Antalya'nın Akseki ilçesinde emekli öğretmen Abdullah Kara, çocukluğundan bu yana topladığı eski eşyaları evinin zemin katında sergiliyor. Anadolu'nun farklı bölgelerinde öğretmenlik yapan 70 yaşındaki Kara, emekli olduktan sonra ilçenin Çukurköy Mahallesi'ne yerleşerek, çocukluğundan bu yana topladığı eski eşyaları evinin zemin katında sergilemeye başladı.
Kara, aralarında 50 ila 500 yıllık yöresel mutfak eşyaları, silahlar, ziraat aletleri gibi 5 bine yakın objeyi ziyaretçilerin beğenisine sundu. Evinin zemin katını bir müze gibi dizayn ettiğini belirten Kara, çocukluğunda ilgisini çeken eşyaları toplamaya başladığını, 2010 yılında evinin zemin katını müze ve kültür evi gibi düzenlediğini ifade etti. Kara, bu birikiminin çok uzun bir zaman diliminde oluştuğunu belirterek, "İlk etapta elimde yaklaşık 2 bin 500 civarında obje vardı. Kendi aldıklarıma çevre köylerden ziyaretine gelenlerin de sergilenmesi amacıyla getirdikleri de eklenince zemin katı genişletmek zorunda kaldım. Şu anda elimde 50 ila 500 yıl arasında 5 binden fazla objeye bulunuyor. Sürekli eşyalarımız çoğalıyor. Ben de burada sergilemekten mutluluk duyuyorum" dedi.
Kara'nın oluşturduğu Müze ve Kültürevi'nde yöresel mutfak eşyaları, müzik çalar, silahlar, ziraat ve tarımda kullanılan aletler, gramofon ve tarihi kitap gibi eşyalar bulunuyor.

"Gelenleri çok keyifli bir tarih yolculuğuna çıkardığıma inanıyorum"
Sergilediği objelere her geçen gün ilginin arttığına işaret eden Kara, gruplar halinde gelen dağcıların, doğa yürüyüşçülerinin ya da turla gelen turistlerin evine gezmeye geldiğini anlattı. Profesyonel tur rehberi seviyesinde evine gelenleri bilgilendirdiğini vurgulayan Kara, "Gelenleri çok keyifli bir tarih yolculuğuna çıkardığıma inanıyorum. Her ziyaretçi geldiğinde onlara zevkle bu eserlerin tanıtımını yapıyorum. Gelen ziyaretçilerden büyük mutluluk duyuyorum.
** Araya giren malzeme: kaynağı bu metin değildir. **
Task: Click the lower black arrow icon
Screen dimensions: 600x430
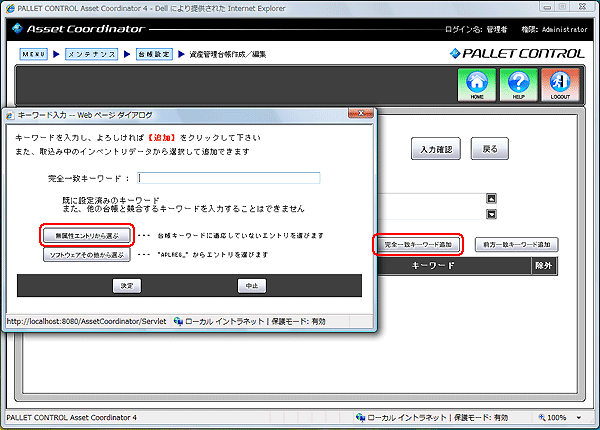Action: (x=491, y=213)
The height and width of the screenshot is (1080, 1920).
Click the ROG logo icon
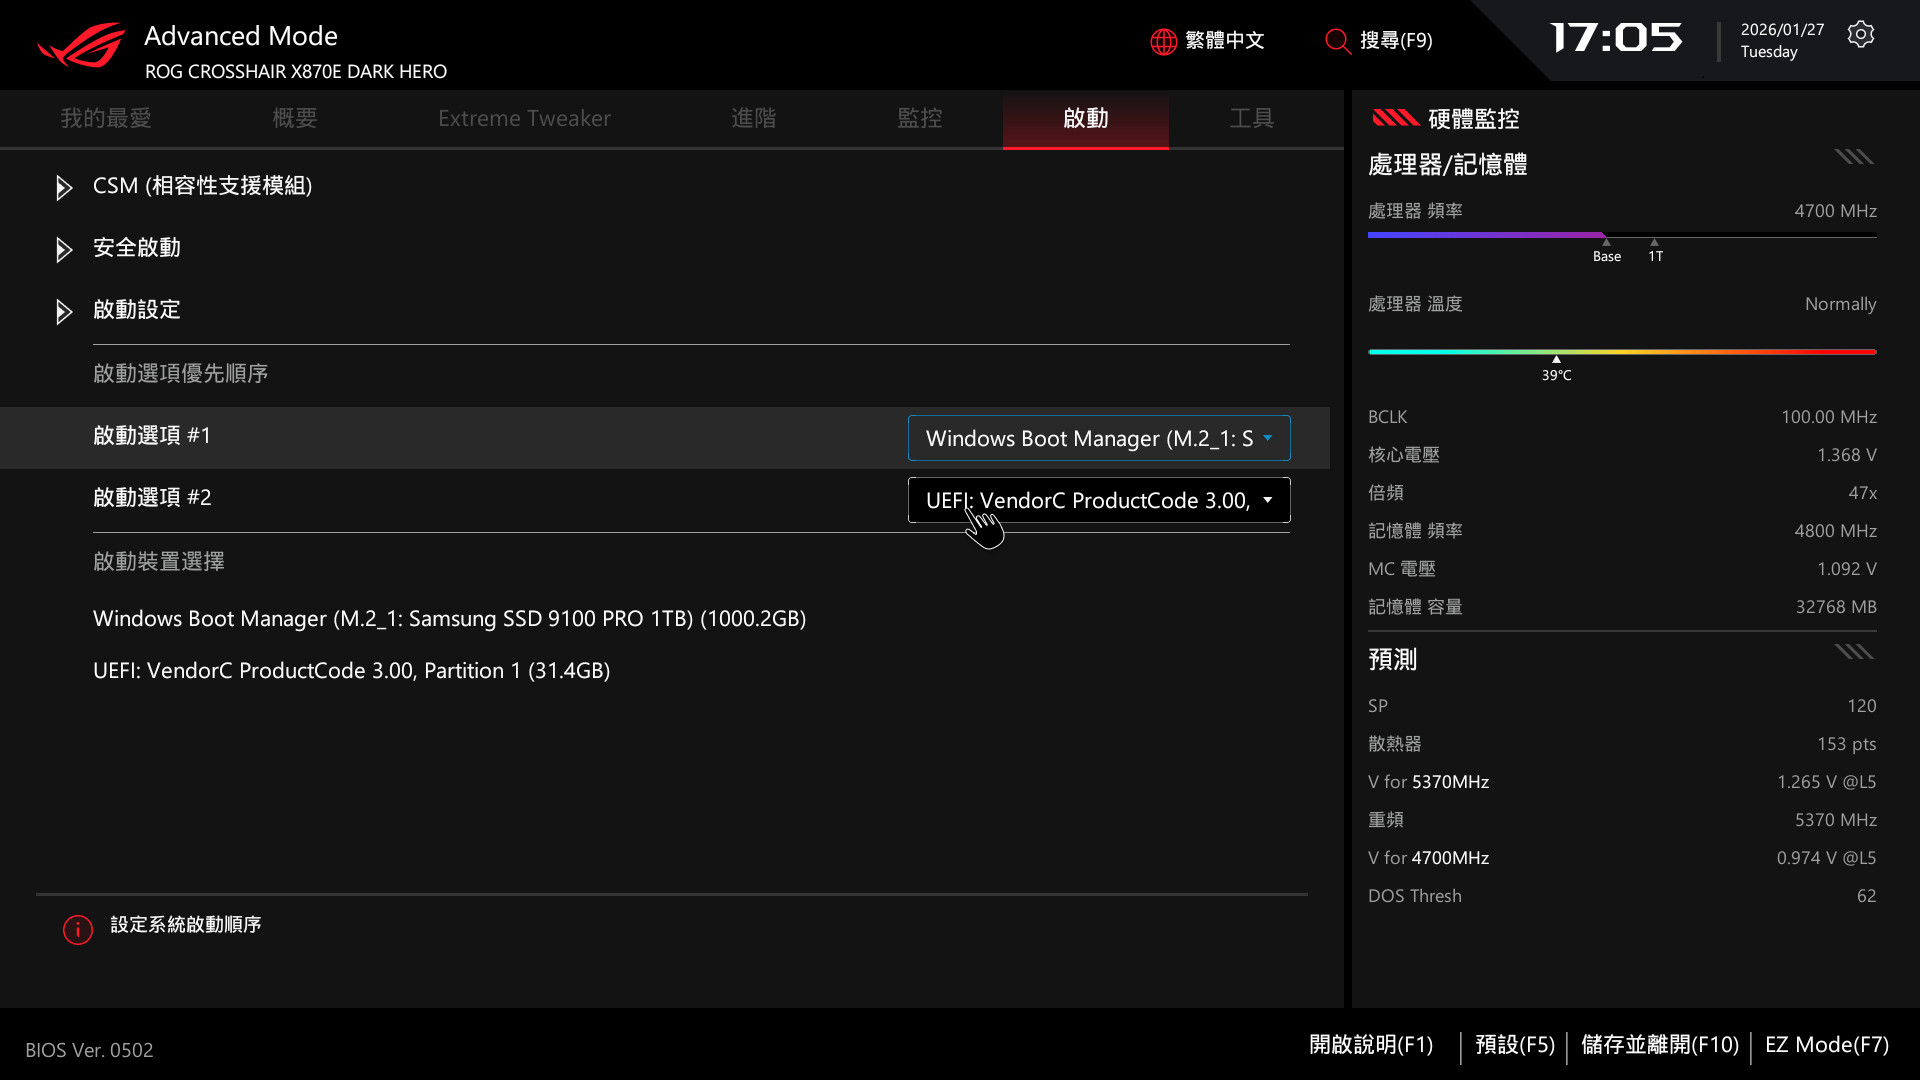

Yaşadığım müddetçe müzemi daha da zenginleştireceğim" dedi.

"Köylüler ellerinde olan objeleri de getiriyorlar"
Köyünde ve bölgesinde eski eşyaları toplayıp sergilediğini dile getiren Kara, şunları kaydetti:
"Eşyaları toplarken köylüler de bana yardımcı oldu. Evlerinde büyüklerinden kalan eşyaları vererek sergilememi istediler. Kendilerine teşekkür ederim. Bu sayede köyümüzün isminin duyulmasından mutluluk duyuyorlar. Konuklarımdan ücret talep etmiyorum. Kültürümüzü tanıtmak bana yetiyor. Bundan çok keyif alıyorum. Yaşadığım müddetçe müze evimi zenginleştirmeyi sürdüreceğim."

"Gençlerin bu eşyalara ilgisi yok"
Gençlerin bu konuyla ilgili olmamasından yakınan Kara, "Sonuçta tıpkı benim gibi onların anneleri babaları da bu eşyalarla haşır neşir olarak bu günlere gelmişler. Gençlerde bu eşyalara karşı pek ilgi yok. Yolda geçerken tesadüfen bu eski eşyalardan herhangi birine rastlasalar hiç ilgilerini çekmez, hatta ayakları ile bir kenara atıverirler" dedi.
Son yıllarda çoğu el sanatının tarihe karıştığına dikkati çeken Abdullah Kara, sözlerini şöyle tamamladı:
"Bakırcılık, kalaycılık, dokumacılık, yemenicilik, kaşıkçılık ve semercilik gibi. Bu el sanatlarına ait eşyalar, ileri yaştakilerin daha çok ilgisini çekiyor. Köyümüzde benim eski eşyalara meraklı olduğumu duyanlar, ellerinde olanları getiriyor. Zaten onların sayesinde bu kadar çok eşyayı bir araya getirebildim. Sonuçta bunların hepsi bir değerdir ve gelecek kuşaklara aktarılması gerekir."